SEVEN AGAINST THEBES.

PERSONS REPRESENTED.

ETEOCLES.

A MESSENGER.

CHORUS OF THEBAN VIRGINS.
ISMENE.

ANTIGONE.

A HERALD.

SCENE. The Acropolis of Thebes.-Compare v. 227. ed. Blomf.

TIME. Early in the morning; the length of the action can scarcely be fixed with absolute certainty. It certainly did not exceed twelve hours.

The expedition of the Seven' against Thebes is fixed by sir I. Newton B. C. 928. Cf. his Chronology, p. 27. Blair carries it as far back as B. C. 1225: it "is the first instance of a league among Grecian princes, and of any thing approaching to regular war." Mitford, ch. i. §. 3.

ARGUMENT.

In the Seven before Thebes the king and the messenger, whose speeches occupy the greatest part of the piece, speak more in virtue of their office, than as interpreters of personal feeling. The description of the attack with which the city is threatened, and of the seven leaders who, like heaven-storming giants, have sworn its destruction, and who display their arrogance in the symbols borne on their shields, is an epic subject clothed in the pomp of tragedy. This long and highlyfinished preparation is of less value than the single agitating moment when Eteocles, who had hitherto displayed the utmost degree of prudence and firmness, and stationed a patriotic hero at each gate against one of the insolent enemies, as the seventh, the author of the whole mischief, Polynices is described to him, carried along by the furies of the paternal curse, insists on becoming himself the antagonist; and, notwithstanding all the entreaties of the Chorus, with the clear consciousness of inevitable ruin, rushes headlong to the fratricidal strife.

Source data –
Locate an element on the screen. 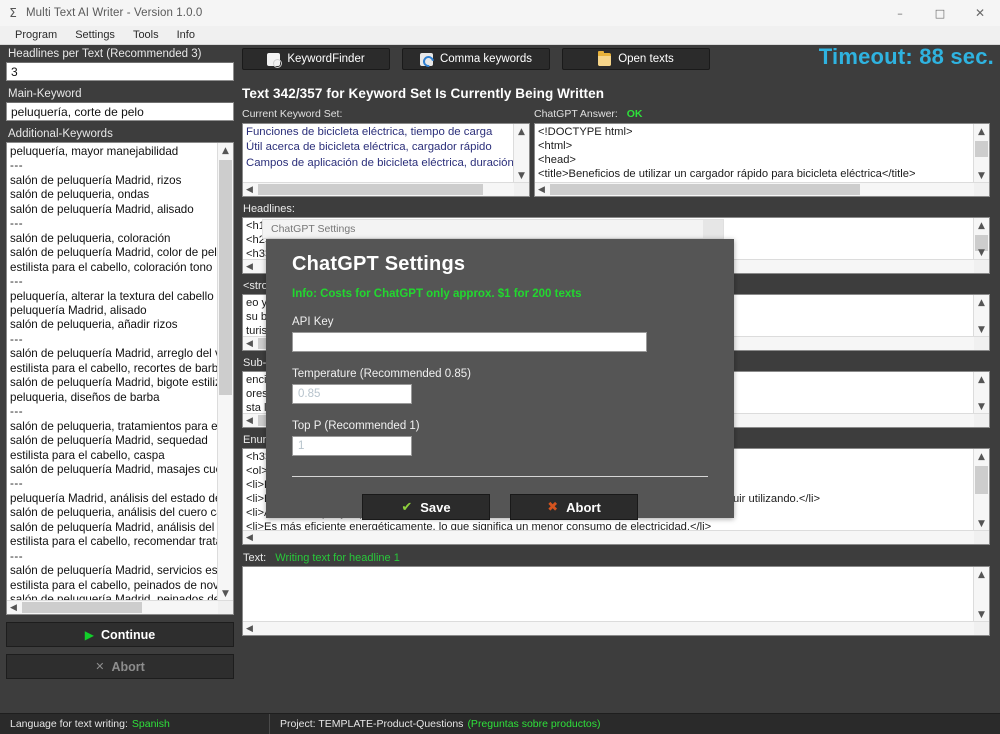 The image size is (1000, 734). menu-item-info: Info is located at coordinates (186, 35).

What to work on –
**1)** Reproduce everything in the passage on Seven Against Thebes from "TIME. Early in" down to "Mitford, ch. i. §. 3.", swapping "twelve hours" for "eight hours".
**2)** In the passage on Seven Against Thebes, where is the scene set?
**3)** Go on with the passage on Seven Against Thebes from where it stops.
The listing has no connection to the passage on Seven Against Thebes.

Activity answers –
**1)**
TIME. Early in the morning; the length of the action can scarcely be fixed with absolute certainty. It certainly did not exceed eight hours.

The expedition of the Seven' against Thebes is fixed by sir I. Newton B. C. 928. Cf. his Chronology, p. 27. Blair carries it as far back as B. C. 1225: it "is the first instance of a league among Grecian princes, and of any thing approaching to regular war." Mitford, ch. i. §. 3.

**2)** The Acropolis of Thebes.

**3)**
The war is in itself no subject for tragedy, and the poet hurries us rapidly from the ominous and important preparation to the determination: the city is saved, the two competitors for the throne fall by the hands of each other, and the whole is closed by their funeral dirge, in which a part is taken by the sisters and Chorus of Theban virgins.

It is remarkable that the resolution of Antigone to inter her brother, notwithstanding the prohibition, with which Sophocles opens his piece of that name, is woven into the conclusion of this, a circumstance which immediately connects it with a new developement as in the Choæphora. Vol. i. p. 110.